Friday, March 17, 2006

Cross my heart and hope to die, stick a needle in my eye

The Howard government did not, repeat, did not bribe Saddam Hussein with hundreds of millions of dollars in contravention of the UN Oil-for-Food sanctions. Nor, it appears, did it consciously, repeat, consciously facilitate illicit payments to Saddam by the Australian Wheat Board.

But it does look like it lied about the documents it said it had provided, and it may have well stuck needles in its eyes. John Cleese could not have done a better job of ignoring an elephant alone in a lift with him than the woeful (didn't say wilful) job the government did it supervising the sanctity of exports to Iraq. It really begins to sound something truly out of a Monty Python sketch. (Does not. Does too.)


Smoking gun drama for PM
By Marian Wilkinson and David Marr
SMH March 17, 2006

AUSTRALIA'S intelligence services told the Federal Government five years ago that Saddam Hussein's regime was charging kickbacks on all humanitarian contracts at the time AWB was the largest supplier of humanitarian goods to Iraq.

Explosive documents released yesterday by the Cole oil-for-food inquiry also show the Government was told as early as 1998 that a Jordanian company part-owned by Iraq was being used as a conduit for payments to Iraq in breach of UN sanctions. The company, Alia, was used by the monopoly wheat exporter AWB to funnel almost $300 million in bribes to Iraq.

Fifteen intelligence reports on the corruption in the UN's oil-for-food program were earlier suppressed by the Cole inquiry at the request of the Government on national security grounds. The released summaries of these reports will put the Prime Minister, John Howard, the Foreign Affairs Minister, Alexander Downer, and the former defence minister Robert Hill under renewed pressure over the scandal.

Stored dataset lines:
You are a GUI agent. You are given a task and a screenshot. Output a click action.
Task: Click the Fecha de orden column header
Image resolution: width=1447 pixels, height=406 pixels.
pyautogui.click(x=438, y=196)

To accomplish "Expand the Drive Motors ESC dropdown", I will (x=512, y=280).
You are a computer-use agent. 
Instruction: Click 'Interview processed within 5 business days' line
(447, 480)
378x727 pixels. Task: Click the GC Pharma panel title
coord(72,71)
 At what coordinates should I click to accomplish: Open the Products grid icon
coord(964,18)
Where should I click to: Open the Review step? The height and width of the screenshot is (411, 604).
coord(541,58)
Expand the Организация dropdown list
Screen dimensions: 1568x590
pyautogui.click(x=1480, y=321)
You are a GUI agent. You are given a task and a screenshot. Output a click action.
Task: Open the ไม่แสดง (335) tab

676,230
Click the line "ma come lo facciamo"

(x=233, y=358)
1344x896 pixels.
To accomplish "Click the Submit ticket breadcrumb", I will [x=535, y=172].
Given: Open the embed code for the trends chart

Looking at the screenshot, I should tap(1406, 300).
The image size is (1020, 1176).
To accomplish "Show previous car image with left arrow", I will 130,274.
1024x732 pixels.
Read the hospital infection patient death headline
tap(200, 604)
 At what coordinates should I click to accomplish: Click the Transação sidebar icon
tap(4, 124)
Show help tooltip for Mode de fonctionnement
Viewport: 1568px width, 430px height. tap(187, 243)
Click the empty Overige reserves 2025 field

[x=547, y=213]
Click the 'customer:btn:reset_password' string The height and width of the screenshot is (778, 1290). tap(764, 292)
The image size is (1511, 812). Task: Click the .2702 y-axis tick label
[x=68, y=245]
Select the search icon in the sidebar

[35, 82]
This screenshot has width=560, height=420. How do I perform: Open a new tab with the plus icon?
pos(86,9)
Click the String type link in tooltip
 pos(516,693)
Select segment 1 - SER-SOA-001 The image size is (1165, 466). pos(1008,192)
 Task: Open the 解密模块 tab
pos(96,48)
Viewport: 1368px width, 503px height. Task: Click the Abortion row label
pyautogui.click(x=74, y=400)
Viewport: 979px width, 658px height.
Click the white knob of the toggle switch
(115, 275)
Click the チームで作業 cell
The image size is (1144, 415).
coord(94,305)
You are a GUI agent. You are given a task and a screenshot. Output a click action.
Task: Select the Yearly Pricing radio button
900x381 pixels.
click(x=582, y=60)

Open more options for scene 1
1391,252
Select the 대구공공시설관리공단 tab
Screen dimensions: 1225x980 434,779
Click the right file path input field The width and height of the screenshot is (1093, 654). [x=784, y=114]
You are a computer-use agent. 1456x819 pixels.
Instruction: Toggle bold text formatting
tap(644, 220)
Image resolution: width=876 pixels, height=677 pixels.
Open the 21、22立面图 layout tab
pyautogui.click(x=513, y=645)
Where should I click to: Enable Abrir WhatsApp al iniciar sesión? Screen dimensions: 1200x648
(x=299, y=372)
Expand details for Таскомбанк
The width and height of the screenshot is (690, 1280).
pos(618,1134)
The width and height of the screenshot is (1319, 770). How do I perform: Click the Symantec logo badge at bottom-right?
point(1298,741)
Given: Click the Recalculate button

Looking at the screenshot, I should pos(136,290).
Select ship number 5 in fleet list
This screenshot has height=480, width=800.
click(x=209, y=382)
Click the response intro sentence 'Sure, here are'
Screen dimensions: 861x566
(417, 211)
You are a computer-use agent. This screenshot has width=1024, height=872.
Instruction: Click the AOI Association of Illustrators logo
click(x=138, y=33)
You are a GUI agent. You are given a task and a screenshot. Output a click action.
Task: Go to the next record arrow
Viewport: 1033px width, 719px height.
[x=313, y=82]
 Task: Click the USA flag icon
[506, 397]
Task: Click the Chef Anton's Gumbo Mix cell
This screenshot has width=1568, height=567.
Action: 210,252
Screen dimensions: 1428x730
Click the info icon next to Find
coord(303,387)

### WHAT THIS EXERCISE ASKS
(a) In the post about the Oil-for-Food scandal, which company did AWB use to funnel almost $300 million in bribes to Iraq?
(b) Please resume the post about the Oil-for-Food scandal after its final sentence.
The lines above are not needed for anything here.

### ANSWERS FOR THIS EXERCISE
(a) Alia, a Jordanian company part-owned by Iraq.

(b)
[Ironically, the reports were produced at the insistence of the AWB legal team, who voiced bitter recriminations that it was being denied pertinent information under veils of secrecy. This is the same team that shrouded so much of the AWB story behind a veil of legal privilege. Priceless.]

The damning material was supplied by foreign intelligence services between 1998 and 2004 and then distributed throughout the bureaucracy. According to a sworn statement to the Cole inquiry, it was passed to "departments, other agencies and certain ministerial offices in accordance with normal agency practice and as shown on each document distribution list".

Despite these reports, the Government did not order its own agencies to collect intelligence on AWB and other Australian companies dealing with Iraq under the oil-for-food program. Nor did the reports provoke the Foreign Affairs and Trade Department to take steps to ensure there was no breach of UN sanctions.

Last night the Opposition foreign affairs spokesman, Kevin Rudd, said the new evidence showed Mr Howard was a "liar".

Mr Howard had said on February 12 that all documents had been provided to the enquiry, Mr Rudd said. But subpoenas were issued five days later to extract this information from the intelligence community. "We now have some idea why the Prime Minister was so reluctant to provide it."

Mr Downer has repeated his claim that the intelligence had not raised any concerns about AWB. "There wasn't any Australian intelligence reporting and there wasn't any intelligence reporting from our foreign partners … that specifically mentioned AWB."

However, the reports set out in precise detail the system of kickbacks now known to have been used by AWB. Alia was identified as early as 1998 as "part owned by the Iraqi government and … involved in circumventing UN sanctions on behalf of the Iraqi government".

One summary says: "By March 2001 the AIC [Australian intelligence community] held intelligence of endeavours by Iraq to breach sanctions by, amongst other methods, collecting commission on contracts for humanitarian goods imported into Iraq under the [oil-for-food program]." Several reports say this system was "rigidly enforced" by Iraq.

However, one intelligence report of November 2003 said: "Not all large companies had agreed to pay the Iraqi-imposed surcharges, and cited as an example wheat imports from Australia."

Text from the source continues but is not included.